Inhibitory neurosteroids, molecules generated in glia from circulating steroid hormones and de novo from cholesterol, keep seizures in check in epileptic animals. They can enhance inhibitory transmission mediated by gamma‐aminobutyric acid receptors and have anticonvulsant action. ANN NEUROL 2010;67:689–693

Characterization of status epilepticus induced by two organophosphates in rats

Organophosphates (OPs) inhibit the enzyme cholinesterase and cause accumulation of acetylcholine, and are known to cause seizures and status epilepticus (SE) in humans. The animal models of SE caused by organophosphate analogs of insecticides are not well characterized. SE caused by OPs paraoxon and diisopropyl fluorophosphate (DFP) in rats was characterized by electroencephalogram (EEG), behavioral observations and response to treatment with the benzodiazepine diazepam administered at various stages of SE. A method for SE induction using intrahippocampal infusion of paraoxon was also tested. Infusion of 200nmol paraoxon into the hippocampus caused electrographic seizures in 43/52 (82.7%) animals tested; and of these animals, 14/43 (30%) had self-sustaining seizures that lasted 4-18h after the end of paraoxon infusion. SE was also induced by peripheral subcutaneous injection of diisopropyl fluorophosphate (DFP, 1.25mg/kg) or paraoxon (1.00mg/kg) to rats pretreated with atropine (2mg/kg) and 2-pralidoxime (2-PAM, 50mg/kg) 30min prior to OP injection. SE occurred in 78% paraoxon-treated animals and in 79% of DFP-treated animals. Diazepam (10mg/kg) was administered 10min and 30min after the onset of continuous EEG seizures induced by paraoxon and it terminated SE in a majority of animals at both time points. DFP-induced SE was terminated in 60% animals when diazepam was administered 10min after the onset of continuous EEG seizure activity but diazepam did not terminate SE in any animal when it was administered 30min after the onset of continuous seizures. These studies demonstrate that both paraoxon and DFP can induce SE in rats but refractoriness to diazepam is a feature of DFP induced SE.

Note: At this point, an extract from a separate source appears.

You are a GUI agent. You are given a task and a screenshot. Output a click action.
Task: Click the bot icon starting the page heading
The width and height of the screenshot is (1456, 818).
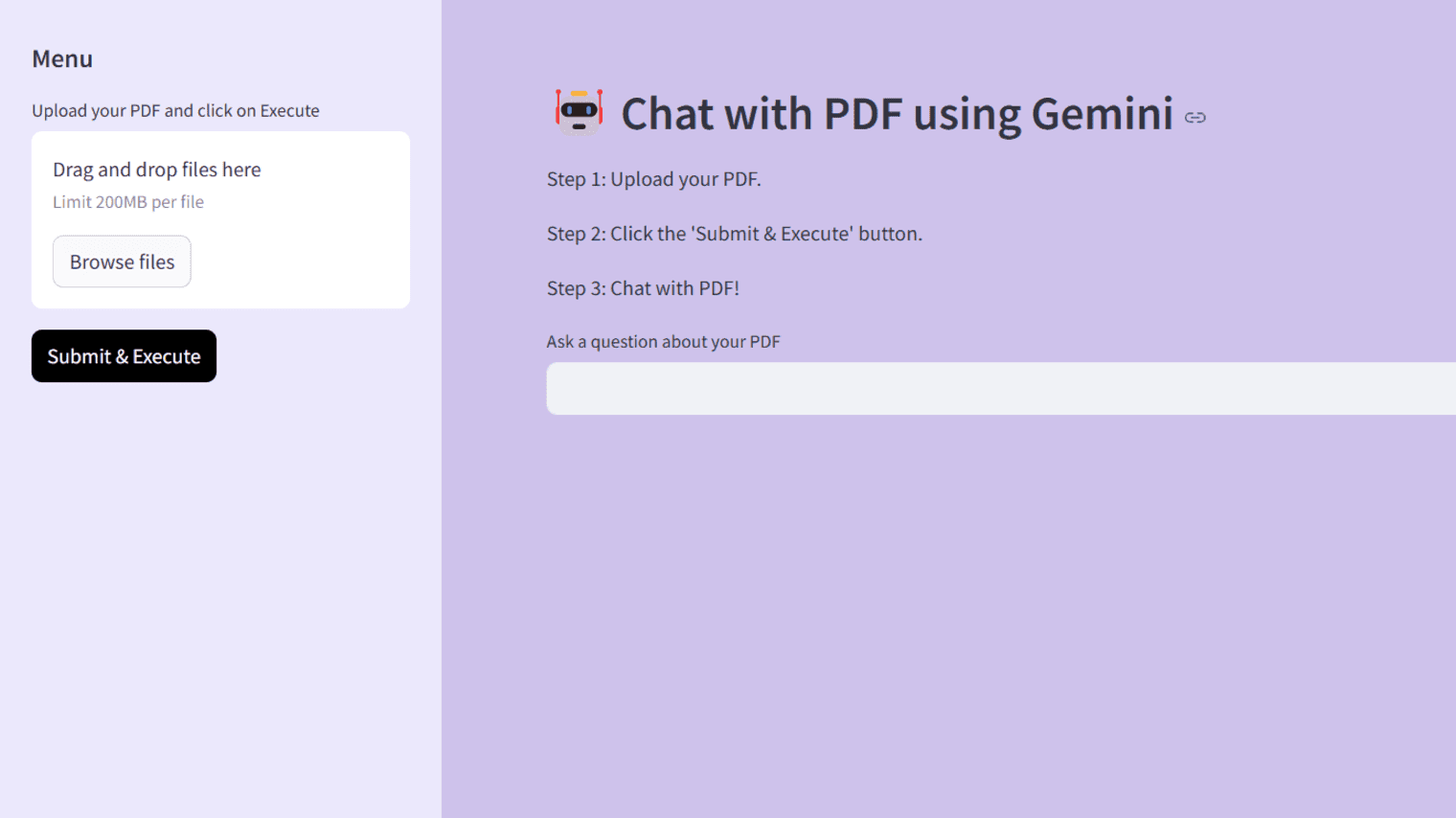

Loss of cholecystokinin-containing terminals in temporal lobe epilepsy

Altered GABA-mediated inhibition is proposed to play a role in the pathogenesis of epilepsy. Previous studies have demonstrated a loss of somatostatin-containing GABAergic interneurons innervating granule cells in epileptic animals. However, the reorganization of synapses between interneurons and granule cells has not been investigated. We studied synapse organization in an animal model of temporal lobe epilepsy (TLE) using continuous hippocampal stimulation. The distribution of axon terminals and inhibitory synapses on granule cell dendrites was studied using a combination of immunohistochemistry and pre-embedding electron microscopy techniques. A whole-cell patch-clamp technique was applied to study the functional changes in GABAergic input from different interneurons. In epileptic animals, the density of cholecystokinin (CCK)-immunoreactive (IR) fibers and α2 subunit containing GABAA receptors in the inner molecular layer of the dentate gyrus was reduced. Quantitative immuno-electron microscopy study revealed that the ratio of CCK-containing symmetric synapses to the total symmetric synapses was reduced. The frequency of GABAergic synaptic currents (sIPSC) was decreased and their amplitude was increased. The inhibitory effect of the activation of cannabinoid 1 (CB1) receptors was also reduced in epileptic animals. Isolation of CCK- and parvalbumin (PV)-containing GABAergic inputs by N- and P/Q-type calcium channel blockers respectively suggested that GABA release from CCK-containing interneurons was selectively reduced in epileptic rats. This study found that there was a loss of CCK-containing GABAergic synapses to granule cells both morphologically and functionally. These studies add to our understanding of the mechanisms that contribute to altering GABAergic inhibition of granule cells in TLE.